Dataset entries
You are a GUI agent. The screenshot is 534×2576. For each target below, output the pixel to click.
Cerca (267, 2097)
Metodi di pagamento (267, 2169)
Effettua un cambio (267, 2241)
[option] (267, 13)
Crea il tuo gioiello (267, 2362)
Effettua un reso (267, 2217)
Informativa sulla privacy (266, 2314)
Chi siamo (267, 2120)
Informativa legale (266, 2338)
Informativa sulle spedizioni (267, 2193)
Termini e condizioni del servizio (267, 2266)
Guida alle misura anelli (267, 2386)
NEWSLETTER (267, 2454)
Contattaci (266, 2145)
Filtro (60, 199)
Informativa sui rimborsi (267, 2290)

* * *

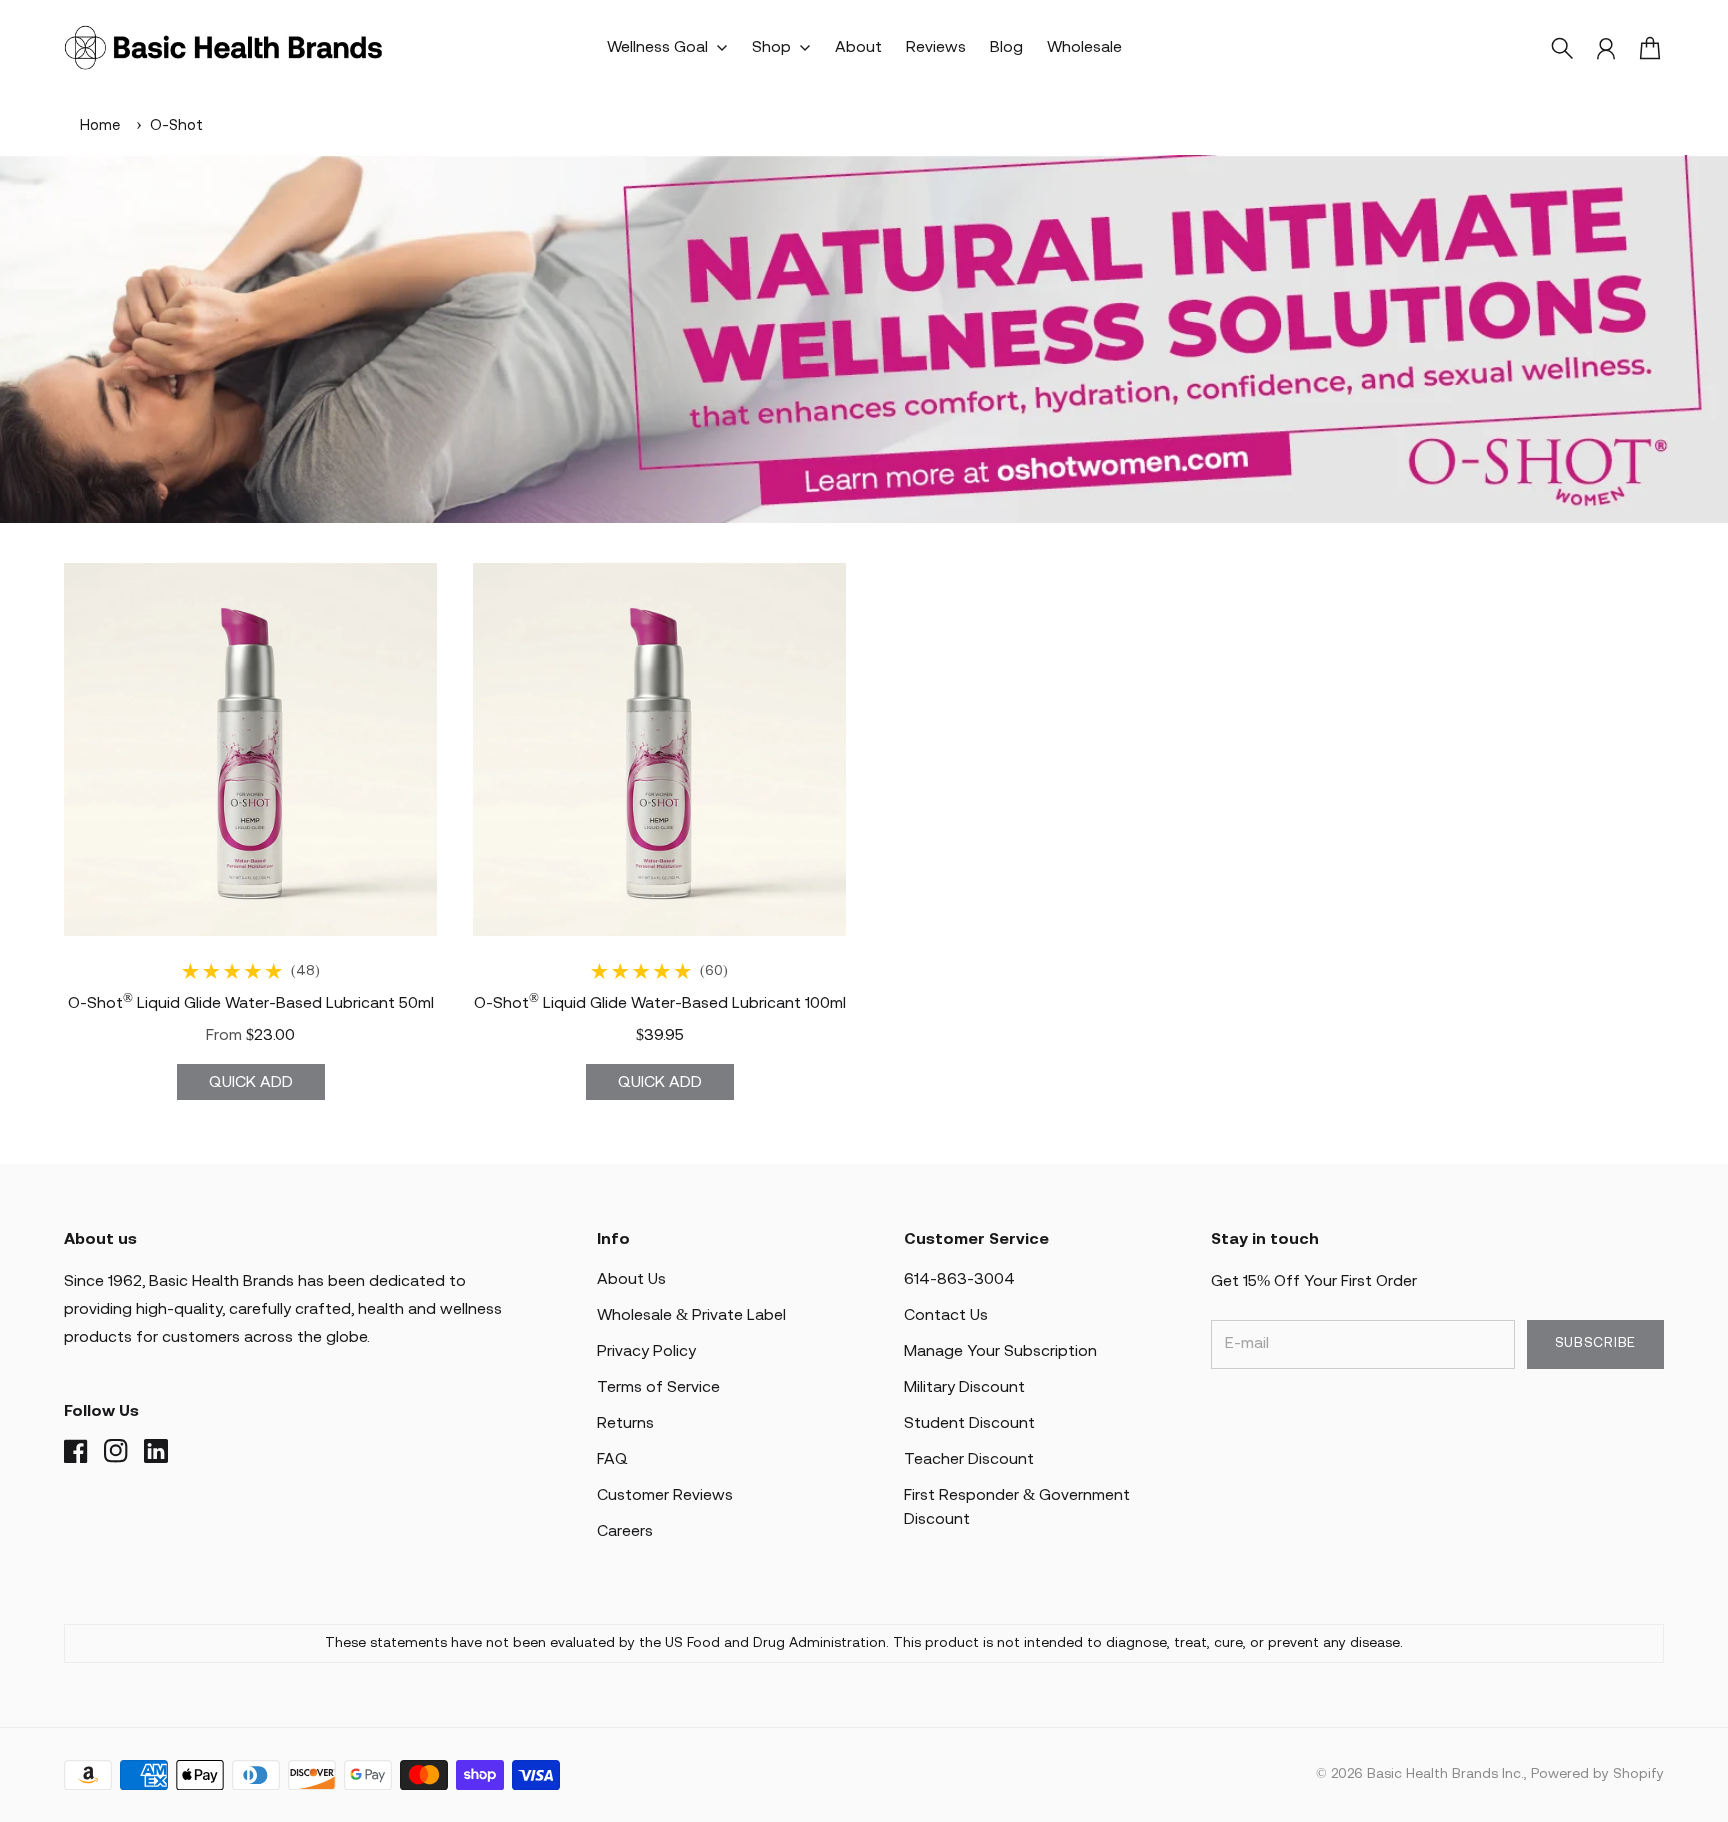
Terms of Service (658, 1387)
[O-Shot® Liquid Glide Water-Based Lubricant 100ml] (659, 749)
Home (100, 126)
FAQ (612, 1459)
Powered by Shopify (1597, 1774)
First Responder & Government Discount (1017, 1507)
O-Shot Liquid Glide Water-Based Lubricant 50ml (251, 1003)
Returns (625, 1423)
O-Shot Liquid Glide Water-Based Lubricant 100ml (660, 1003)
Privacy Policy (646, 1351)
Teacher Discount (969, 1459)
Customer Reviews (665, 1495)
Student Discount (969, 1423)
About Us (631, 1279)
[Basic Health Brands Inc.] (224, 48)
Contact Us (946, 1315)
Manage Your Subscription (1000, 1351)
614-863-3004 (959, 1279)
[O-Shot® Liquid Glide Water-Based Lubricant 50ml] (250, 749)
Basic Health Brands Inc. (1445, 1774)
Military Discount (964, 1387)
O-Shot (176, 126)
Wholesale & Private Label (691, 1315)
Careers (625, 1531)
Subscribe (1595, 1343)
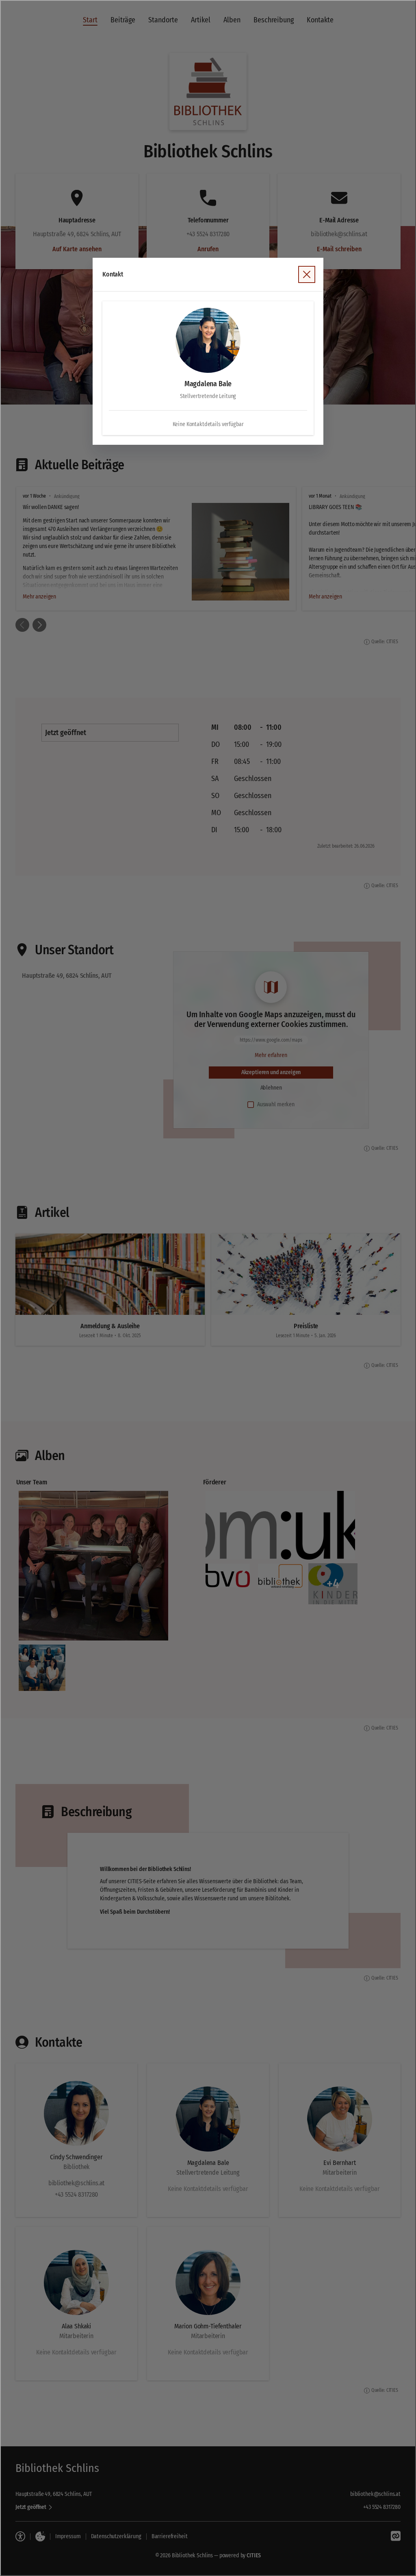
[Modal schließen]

• [TASK DETAILS]: Wherever the string "Effettua" appears in the records, copy the whole line.

• [ANSWER TO THE EXERCISE]:
Effettua un cambio (267, 2241)
Effettua un reso (267, 2217)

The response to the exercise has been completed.